Problem statement: In the entries below, find the line with "Image resolution: width=1204" and print exactly every line from there up to and including the line with "Screen dimensions: 1191x1008", with no other lines.

* * *

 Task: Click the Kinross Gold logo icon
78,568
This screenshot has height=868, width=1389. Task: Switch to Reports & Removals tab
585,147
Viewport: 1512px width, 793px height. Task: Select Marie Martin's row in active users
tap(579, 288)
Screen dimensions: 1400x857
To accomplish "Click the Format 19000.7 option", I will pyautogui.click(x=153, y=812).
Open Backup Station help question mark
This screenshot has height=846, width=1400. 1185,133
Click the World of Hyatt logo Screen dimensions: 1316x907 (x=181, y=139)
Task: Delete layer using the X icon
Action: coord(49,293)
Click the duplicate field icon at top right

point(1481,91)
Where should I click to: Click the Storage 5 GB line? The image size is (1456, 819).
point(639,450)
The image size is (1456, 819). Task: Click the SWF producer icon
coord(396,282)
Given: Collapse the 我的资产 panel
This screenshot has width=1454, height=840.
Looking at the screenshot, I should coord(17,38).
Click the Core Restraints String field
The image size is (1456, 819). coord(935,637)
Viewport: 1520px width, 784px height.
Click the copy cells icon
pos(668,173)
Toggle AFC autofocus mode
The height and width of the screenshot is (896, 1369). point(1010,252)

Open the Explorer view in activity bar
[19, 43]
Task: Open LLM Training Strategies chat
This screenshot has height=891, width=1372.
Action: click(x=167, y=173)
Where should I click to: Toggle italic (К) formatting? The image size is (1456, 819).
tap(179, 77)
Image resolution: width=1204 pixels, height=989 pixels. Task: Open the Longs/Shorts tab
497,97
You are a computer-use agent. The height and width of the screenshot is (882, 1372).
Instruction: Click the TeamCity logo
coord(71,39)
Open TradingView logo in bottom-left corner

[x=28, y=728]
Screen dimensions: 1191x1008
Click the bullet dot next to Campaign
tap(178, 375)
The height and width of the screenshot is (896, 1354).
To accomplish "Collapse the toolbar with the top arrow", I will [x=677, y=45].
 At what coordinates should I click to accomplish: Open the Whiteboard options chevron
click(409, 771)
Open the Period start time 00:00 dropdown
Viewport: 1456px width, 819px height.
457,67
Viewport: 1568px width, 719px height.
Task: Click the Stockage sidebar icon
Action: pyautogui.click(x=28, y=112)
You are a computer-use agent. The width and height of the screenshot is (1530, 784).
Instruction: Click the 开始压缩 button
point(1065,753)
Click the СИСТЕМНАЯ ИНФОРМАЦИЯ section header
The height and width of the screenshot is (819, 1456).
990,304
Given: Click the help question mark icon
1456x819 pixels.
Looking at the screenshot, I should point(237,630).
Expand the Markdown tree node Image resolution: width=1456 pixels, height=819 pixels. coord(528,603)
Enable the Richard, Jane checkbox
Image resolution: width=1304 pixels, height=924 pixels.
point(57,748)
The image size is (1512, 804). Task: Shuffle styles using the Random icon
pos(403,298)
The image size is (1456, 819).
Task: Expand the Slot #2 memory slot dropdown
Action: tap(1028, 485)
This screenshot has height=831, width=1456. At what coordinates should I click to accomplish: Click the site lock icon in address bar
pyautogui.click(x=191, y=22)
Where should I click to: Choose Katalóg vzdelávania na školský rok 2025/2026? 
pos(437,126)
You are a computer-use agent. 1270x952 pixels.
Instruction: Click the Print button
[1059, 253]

* * *

Response to this task:
Image resolution: width=1204 pixels, height=989 pixels. Task: Open the Longs/Shorts tab
497,97
You are a computer-use agent. The height and width of the screenshot is (882, 1372).
Instruction: Click the TeamCity logo
coord(71,39)
Open TradingView logo in bottom-left corner

[x=28, y=728]
Screen dimensions: 1191x1008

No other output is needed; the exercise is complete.